More often, though, the direction misfired. The use of the kids’ horseplay as comic relief was out of place in such a short and ruthlessly structured opera. Cazan lacked sensitivity to the music, several times pointedly ignoring moments when Britten’s score is obviously cuing action on stage. (It was most notable during a scene near the end in which the governess doubled over in despair, and a brilliant white light came up on her to accentuate her white dress — a striking visual held for entirely too long while the music went on.) Some of the staging was just inexplicable, as when Flora made her final exit holding Miss Jessel’s train, or when the ghost pulled down all the strips of cloth in the glade and carried them offstage.
The biggest problem, though, was that the production simply wasn’t scary enough. There wasn’t any surprise when the ghosts appeared on stage, because they simply walked on in full view during the scene changes. The staging robbed the performers of credibility as ghosts, particularly in the beginning of Act II when they confronted each other and the floorboards squeaked audibly under them as they moved. Contrast this with the clever staging of Circle Theatre’s 1999 production of The Woman in Black, which allowed a ghost to move about the stage silently and appear suddenly. Cazan dedicated much energy to thematic exposition and set design, but he seemed to have had none left over for dramatic momentum or blood-curdling terror. This opera should be a shattering experience, and, in this staging, it wasn’t.

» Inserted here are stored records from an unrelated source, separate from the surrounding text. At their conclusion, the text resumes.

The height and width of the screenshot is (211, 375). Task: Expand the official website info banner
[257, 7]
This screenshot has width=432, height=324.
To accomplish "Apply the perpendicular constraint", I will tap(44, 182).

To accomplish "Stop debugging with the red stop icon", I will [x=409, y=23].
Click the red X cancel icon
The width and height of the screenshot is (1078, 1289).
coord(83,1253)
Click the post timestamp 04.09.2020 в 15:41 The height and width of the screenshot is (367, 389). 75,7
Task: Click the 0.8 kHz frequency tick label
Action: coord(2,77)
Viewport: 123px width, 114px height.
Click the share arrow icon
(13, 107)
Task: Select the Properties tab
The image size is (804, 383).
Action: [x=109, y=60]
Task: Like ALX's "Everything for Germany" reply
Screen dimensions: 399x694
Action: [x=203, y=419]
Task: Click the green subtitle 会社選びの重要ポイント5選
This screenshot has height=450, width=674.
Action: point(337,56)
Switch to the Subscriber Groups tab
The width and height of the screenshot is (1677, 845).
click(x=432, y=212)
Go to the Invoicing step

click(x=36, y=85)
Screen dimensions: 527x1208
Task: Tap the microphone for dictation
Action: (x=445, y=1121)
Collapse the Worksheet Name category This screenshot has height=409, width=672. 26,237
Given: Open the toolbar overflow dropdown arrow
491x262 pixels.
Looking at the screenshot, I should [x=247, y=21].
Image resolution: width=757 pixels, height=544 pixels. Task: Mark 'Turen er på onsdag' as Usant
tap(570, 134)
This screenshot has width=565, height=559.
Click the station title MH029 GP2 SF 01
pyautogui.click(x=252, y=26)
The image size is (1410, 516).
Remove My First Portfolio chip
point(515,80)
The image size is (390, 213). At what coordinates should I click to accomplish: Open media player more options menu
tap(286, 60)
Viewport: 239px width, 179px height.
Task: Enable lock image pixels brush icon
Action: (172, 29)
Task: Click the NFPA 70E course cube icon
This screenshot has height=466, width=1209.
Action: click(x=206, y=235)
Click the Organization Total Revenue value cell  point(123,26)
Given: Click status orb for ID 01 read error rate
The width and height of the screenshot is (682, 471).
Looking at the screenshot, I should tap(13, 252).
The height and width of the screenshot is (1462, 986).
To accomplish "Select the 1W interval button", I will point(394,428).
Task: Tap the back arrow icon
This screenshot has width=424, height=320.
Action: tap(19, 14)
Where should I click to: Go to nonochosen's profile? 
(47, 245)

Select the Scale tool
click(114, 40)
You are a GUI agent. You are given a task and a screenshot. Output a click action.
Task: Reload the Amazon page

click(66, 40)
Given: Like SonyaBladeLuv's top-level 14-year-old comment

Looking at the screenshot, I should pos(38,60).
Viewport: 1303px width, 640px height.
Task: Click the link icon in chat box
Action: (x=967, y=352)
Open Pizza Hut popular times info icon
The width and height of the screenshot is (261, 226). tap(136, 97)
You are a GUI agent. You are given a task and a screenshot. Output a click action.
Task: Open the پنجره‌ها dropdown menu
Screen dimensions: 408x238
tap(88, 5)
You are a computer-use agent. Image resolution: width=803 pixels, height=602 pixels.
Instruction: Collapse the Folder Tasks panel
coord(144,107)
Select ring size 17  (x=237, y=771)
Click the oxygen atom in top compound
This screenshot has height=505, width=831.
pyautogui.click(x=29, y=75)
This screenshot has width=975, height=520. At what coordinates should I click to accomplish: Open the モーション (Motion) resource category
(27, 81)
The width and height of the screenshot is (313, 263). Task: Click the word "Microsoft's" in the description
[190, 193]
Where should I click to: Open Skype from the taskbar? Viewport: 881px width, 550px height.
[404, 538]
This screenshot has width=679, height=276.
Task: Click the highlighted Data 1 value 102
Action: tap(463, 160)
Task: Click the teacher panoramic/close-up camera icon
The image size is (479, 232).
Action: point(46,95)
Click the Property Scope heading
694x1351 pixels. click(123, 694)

The cast turned out to be a mixed bag as well. Janice Hall’s distinctive soprano was a good fit for the part of the governess and its sensuously beautiful music, but she missed the character’s hysterical tendencies and her fanatical protectiveness. Christopher Penning and Sarah Tannehill as Miles and Flora were hard to hear early on but grew clearer as the evening went on. They sang well, but neither of them gave a sense of children who have been corrupted. With a more attractive voice than one usually finds in the role of Miss Jessel, Jennifer Kethley’s glittering soprano contrasted nicely with Hall’s weightier one. Carl Halvorson’s tenor didn’t have the menacing edge one might have liked for Peter Quint, but it did have the right sort of allure, and he acted the role intelligently. Best of all was Joyce Castle as Mrs. Grose, with her enviable enunciation and an appropriately aged but sturdy mezzo voice. Her despairing outburst at the first mention of Quint’s name (“Dear God! Is there no end to his dreadful ways?”) was glorious.
For all its blemishes, the mere fact of this production’s existence here was good news. Too many people think opera is an antiquated art form that saw its best days in the 1800s. Putting on The Turn of the Screw is a sign that Fort Worth Opera is ready to show music-lovers how vibrant, relevant, and thrilling this form of musical theater can be.